Taking over the Stephen Sondheim Theater, the night featured performances from Roundabout alumni Jane Krakowski, Vanessa Williams, Kelli O’Hara, Peter Gallagher, Victoria Clarke, Debra Monk, and a tap-dancing Corbin Bleu. The star, though, was Chenoweth, who at one point brought out her young guitarist husband to accompany her rewrite of The Beatles’ “Yesterday,” now about her complicated relationship with a certain chicken restaurant (“Chik-fil-a, why’d you have to go and hate my gays?”).
The pint-sized soprano was outfitted in a series of sparkly evening looks from Christian Cowan (who’s costuming her Broadway-bound musical, The Queen of Versailles), Christian Siriano, and Pamella Roland, culminating in a sharp alice + olivia pantsuit, equal parts boardroom serious and Dolly Parton (read: cleavage-forward). That’s the one she wore to the after-party, where the ever-polite Oklahoman played host to Roundabout’s many, many attending donors. Doing her gracious rounds took up most of her time, visiting each place-carded table while her fellow performers (and Dylan Mulvaney) reminisced about their fallen leader in a prime location on the venue’s veranda.
Monday is typically an off night in the theater world, and this one represented the calm before a particularly chaotic storm: there will be twelve Broadway openings between April 17 and 25, when Tony eligibility is cut off.

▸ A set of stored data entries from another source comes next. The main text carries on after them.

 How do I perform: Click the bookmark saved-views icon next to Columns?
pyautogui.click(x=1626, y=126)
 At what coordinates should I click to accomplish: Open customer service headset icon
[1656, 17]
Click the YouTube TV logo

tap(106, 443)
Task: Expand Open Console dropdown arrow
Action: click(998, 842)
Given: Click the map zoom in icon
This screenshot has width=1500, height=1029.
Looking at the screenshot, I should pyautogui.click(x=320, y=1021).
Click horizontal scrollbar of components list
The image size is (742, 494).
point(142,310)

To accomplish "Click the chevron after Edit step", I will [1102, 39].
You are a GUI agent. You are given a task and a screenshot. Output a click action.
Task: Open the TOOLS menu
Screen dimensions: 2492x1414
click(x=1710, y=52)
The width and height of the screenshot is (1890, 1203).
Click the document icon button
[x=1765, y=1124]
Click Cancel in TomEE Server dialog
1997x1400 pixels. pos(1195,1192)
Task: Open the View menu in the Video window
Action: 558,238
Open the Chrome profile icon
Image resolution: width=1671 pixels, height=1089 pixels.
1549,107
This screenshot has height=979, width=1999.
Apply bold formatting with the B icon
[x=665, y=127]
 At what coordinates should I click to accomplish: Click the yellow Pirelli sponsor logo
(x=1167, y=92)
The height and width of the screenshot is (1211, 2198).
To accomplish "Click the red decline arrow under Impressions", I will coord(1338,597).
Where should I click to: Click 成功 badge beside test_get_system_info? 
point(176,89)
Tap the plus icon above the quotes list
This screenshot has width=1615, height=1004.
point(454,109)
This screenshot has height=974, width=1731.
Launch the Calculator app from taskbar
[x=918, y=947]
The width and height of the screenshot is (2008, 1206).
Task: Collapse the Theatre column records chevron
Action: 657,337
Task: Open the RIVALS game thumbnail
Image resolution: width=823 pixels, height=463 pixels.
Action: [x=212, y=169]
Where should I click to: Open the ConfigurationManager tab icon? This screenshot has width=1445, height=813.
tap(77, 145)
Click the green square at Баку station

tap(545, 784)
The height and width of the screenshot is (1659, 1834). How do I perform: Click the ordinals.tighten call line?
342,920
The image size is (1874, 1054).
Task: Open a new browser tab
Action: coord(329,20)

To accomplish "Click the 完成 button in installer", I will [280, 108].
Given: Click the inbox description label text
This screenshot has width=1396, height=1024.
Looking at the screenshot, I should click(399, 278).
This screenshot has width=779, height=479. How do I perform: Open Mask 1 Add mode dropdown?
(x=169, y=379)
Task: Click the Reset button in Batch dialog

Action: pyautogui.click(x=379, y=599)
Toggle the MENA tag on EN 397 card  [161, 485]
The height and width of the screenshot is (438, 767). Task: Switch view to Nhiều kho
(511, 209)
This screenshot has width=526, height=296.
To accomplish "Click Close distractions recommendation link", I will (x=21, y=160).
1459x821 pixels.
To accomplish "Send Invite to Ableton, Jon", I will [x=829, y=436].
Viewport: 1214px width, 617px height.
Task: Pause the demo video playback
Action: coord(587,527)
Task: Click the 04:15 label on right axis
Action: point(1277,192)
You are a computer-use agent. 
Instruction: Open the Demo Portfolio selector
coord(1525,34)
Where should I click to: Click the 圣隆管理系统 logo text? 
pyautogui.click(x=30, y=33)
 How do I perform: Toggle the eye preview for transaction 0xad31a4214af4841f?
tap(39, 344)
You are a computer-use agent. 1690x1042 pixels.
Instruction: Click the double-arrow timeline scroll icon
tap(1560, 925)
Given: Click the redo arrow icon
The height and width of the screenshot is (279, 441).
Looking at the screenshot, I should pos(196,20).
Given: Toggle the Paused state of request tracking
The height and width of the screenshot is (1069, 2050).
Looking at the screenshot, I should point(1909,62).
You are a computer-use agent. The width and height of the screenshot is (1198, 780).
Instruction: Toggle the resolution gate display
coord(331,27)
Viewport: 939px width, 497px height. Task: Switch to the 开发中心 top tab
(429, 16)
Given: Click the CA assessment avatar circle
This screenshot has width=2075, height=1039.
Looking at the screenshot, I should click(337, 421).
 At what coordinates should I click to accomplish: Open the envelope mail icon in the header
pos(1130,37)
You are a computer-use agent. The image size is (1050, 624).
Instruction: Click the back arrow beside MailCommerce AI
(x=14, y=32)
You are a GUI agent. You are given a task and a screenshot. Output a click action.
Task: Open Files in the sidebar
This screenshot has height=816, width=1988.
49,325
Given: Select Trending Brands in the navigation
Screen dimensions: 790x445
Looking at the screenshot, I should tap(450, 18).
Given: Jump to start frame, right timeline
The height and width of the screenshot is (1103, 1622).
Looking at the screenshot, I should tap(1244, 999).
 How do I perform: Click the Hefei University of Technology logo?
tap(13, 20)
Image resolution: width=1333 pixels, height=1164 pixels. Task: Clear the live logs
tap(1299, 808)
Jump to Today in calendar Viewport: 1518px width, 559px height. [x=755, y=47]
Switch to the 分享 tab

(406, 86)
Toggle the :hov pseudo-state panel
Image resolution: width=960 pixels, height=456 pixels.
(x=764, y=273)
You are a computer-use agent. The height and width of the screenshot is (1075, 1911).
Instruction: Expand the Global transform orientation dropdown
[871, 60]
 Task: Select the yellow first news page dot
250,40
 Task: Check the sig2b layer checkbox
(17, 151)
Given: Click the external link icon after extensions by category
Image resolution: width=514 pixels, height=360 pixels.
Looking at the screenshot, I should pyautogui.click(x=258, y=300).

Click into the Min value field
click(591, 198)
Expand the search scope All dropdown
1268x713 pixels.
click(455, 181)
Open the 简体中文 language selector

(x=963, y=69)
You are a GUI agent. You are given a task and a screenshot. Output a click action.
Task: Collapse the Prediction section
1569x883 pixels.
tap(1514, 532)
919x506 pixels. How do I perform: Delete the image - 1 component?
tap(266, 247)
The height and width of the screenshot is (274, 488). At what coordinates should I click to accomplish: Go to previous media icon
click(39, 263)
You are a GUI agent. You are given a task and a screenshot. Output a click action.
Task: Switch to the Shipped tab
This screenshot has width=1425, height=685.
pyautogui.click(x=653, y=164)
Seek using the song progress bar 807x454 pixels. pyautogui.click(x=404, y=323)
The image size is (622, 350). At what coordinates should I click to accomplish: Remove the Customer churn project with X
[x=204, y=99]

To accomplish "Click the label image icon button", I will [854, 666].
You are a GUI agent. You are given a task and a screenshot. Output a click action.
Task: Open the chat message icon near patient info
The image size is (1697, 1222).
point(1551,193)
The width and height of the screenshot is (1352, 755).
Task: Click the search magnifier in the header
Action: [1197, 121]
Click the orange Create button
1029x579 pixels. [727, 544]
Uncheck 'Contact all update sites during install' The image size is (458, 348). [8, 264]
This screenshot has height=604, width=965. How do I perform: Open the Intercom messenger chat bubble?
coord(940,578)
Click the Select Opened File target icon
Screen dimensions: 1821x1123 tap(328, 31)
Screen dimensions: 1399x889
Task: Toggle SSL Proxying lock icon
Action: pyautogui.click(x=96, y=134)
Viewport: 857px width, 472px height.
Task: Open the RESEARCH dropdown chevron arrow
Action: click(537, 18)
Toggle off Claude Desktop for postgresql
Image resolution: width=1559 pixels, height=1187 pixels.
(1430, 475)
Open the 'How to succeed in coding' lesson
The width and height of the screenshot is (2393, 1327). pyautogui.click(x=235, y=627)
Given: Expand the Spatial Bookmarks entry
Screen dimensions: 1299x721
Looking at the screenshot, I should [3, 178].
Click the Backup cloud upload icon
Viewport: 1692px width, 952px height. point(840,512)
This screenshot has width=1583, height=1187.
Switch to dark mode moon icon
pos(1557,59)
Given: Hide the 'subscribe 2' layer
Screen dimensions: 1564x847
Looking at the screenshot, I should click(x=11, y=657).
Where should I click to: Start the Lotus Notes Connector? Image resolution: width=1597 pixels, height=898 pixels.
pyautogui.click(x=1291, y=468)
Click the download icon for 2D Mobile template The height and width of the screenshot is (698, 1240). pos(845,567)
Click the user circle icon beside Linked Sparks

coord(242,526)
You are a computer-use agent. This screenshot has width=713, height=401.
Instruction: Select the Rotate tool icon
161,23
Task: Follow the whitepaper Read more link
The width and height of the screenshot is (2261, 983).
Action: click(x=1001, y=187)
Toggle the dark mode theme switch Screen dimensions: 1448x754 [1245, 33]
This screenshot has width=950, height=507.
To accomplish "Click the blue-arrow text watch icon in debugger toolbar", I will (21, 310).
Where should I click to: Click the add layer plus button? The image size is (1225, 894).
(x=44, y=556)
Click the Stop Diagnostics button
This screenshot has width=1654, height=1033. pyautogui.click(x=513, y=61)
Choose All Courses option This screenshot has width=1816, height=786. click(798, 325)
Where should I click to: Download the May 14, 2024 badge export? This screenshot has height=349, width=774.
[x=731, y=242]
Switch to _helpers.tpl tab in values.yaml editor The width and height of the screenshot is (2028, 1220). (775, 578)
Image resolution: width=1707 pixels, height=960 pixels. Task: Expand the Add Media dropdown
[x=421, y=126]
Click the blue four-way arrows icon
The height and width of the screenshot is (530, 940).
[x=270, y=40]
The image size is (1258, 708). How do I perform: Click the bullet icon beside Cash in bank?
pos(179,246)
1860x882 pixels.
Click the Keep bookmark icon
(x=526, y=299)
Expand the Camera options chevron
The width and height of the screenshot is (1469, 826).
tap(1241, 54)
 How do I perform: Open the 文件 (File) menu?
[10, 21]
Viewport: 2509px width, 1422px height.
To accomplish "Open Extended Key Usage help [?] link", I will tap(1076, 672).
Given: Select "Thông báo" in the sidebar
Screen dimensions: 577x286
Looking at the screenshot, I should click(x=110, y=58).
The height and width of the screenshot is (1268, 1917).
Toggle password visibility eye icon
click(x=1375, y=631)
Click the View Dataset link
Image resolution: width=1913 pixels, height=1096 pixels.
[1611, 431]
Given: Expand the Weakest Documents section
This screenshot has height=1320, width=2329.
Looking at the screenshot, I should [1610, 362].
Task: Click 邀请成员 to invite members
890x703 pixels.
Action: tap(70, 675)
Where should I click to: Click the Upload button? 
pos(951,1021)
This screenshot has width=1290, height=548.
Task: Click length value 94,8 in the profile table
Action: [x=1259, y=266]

Die-hards, like a mother who told Vogue she’d flown in from Toronto with her daughter to catch a few of these shows, flock to Midtown West for the occasion.
Vogue asked Krakowski, who had earlier dueted a cheeky riff on Mame’s “Bosom Buddies” with Chenoweth, and can be seen at many an opening night red carpet, whether she planned on dropping into any: “Oh no, I’m going to Milan tomorrow… for the Salone.” Chic.